I live in Marin County where this flick was filmed and was an extra in it. I remember watching Jonathan Parker direct his actors and thinking, "This is gonna look better in the finished product. It HAS to." Because what I was seeing looked laughably amateurish. If not for the presence of name actors like Noah Wylie and Illiana Douglas, I would have assumed I was watching the production of a student film.
Well, when this baby finally hit screens at the Mill Valley Film Festival, I was surprised to find my suspicions had been correct: no amount of editing or re-packaging was gonna polish this turd.
What's too bad about all this is that, at its core, the movie had some good ideas. The ongoing battle between slick, greedy developers and aging, environmentalist hippie boomers is a very real one here in the Bay Area, and there's ample hypocrisy and fodder for satire on both sides.

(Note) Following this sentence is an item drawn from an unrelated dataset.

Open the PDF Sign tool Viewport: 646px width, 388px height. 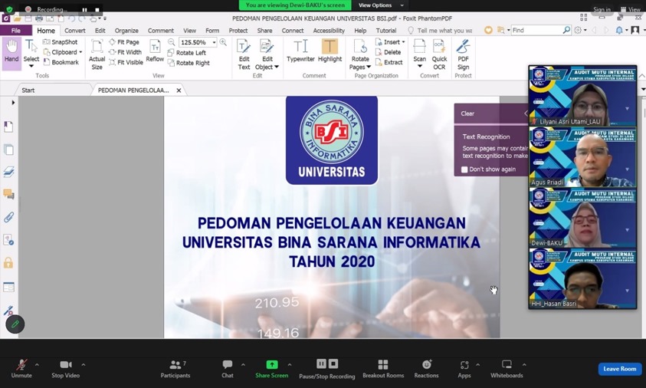463,55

But Parker gets lost in a sea of tired clichés and labored, talky dialog and in the end can't decide what kind of movie he wants to make. Is it a satire of the tug-of-war between progress and preservation and the colorful players involved? Or is it a sappy, love-triangle romance? Or how about the tale of a short-sighted man's redemption by way of a flighty young songbird? The Californians tries to be all these things (and more) and ends up being nothing more than a muddled, uneven mess.